Hello,
I’ve installed Endeavor last week, and enabled full disk encryption. Everything worked fine, except for a weird thing where after the installation was completed and first boot was initializing, cryptsetup (I believe) hung on executing some post-installation script and the PC needed to be rebooted. Everything worked fine afterwards though, so I don’t know if this needs to be reported, especially since I don’t have logs.
However, today, I found out that the LUKS headers generated were quite strange. First of all, they were both (main and swap partition) version 1, which seems weird to me, since most distros - to my knowledge - already moved on to LUKS2 by default. Okay, no problem, I’ll just update them myself, although it should probably be changed by default, IMO.

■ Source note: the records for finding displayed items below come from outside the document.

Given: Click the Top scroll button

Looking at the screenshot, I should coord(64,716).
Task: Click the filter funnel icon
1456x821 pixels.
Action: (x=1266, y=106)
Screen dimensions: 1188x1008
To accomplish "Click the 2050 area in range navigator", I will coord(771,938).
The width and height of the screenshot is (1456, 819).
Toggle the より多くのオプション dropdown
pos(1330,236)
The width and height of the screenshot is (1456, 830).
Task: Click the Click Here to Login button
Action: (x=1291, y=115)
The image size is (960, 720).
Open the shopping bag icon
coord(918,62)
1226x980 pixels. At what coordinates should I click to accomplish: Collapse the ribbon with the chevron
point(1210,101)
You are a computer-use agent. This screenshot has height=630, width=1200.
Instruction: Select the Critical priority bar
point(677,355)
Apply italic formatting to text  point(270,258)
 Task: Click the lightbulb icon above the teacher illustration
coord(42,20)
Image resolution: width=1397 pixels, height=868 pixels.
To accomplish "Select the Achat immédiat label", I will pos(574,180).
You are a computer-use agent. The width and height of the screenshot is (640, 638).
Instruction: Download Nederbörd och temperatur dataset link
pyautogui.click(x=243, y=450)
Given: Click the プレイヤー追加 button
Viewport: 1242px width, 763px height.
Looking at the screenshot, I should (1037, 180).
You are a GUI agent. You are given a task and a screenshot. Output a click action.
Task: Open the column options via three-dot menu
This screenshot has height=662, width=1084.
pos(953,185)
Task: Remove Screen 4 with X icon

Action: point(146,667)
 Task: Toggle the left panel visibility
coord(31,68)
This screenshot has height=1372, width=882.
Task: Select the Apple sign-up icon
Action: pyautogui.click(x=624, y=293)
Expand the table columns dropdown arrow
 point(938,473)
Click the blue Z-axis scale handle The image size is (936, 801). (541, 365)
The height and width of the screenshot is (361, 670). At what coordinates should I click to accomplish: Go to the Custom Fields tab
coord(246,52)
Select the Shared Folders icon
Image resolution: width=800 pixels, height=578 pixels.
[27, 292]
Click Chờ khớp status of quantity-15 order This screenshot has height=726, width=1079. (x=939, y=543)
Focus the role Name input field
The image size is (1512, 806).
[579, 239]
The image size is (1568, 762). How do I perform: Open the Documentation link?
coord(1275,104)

Now, the weirder thing: Both partitions had two keyslots generated. Only one was the actual keyslot unlockable with the passphrase, while the second was something completely random. The key derivation function on it couldn’t be changed, cryptsetup wouldn’t unlock it (unlocking keyslot 1 only unlocked keyslot 0, for some reason?), and running cryptsetup luksRemoveKey with the correct passphrase would only remove keyslot 0, keeping keyslot 1, and subsequent tries to remove it with the passphrase just threw errors about there not being any keyslots with specified phrase. In the end I had to use luksKillSlot on it for each partition.
Now, I’m not too well versed in Linux encryption, but this seems like something that shouldn’t happen? I haven’t touched cryptsetup or anything else before today, so the keyslot definitely wasn’t created by me. The only things I can think of was either the post-install script doing something weird when it hung, or a bug in the default configuration. I’m not sure if I can help beyond what I wrote, since all the header upgrade had to oblviously be done in a live enviroment, so I don’t have any logs saves, but if I can, let me know.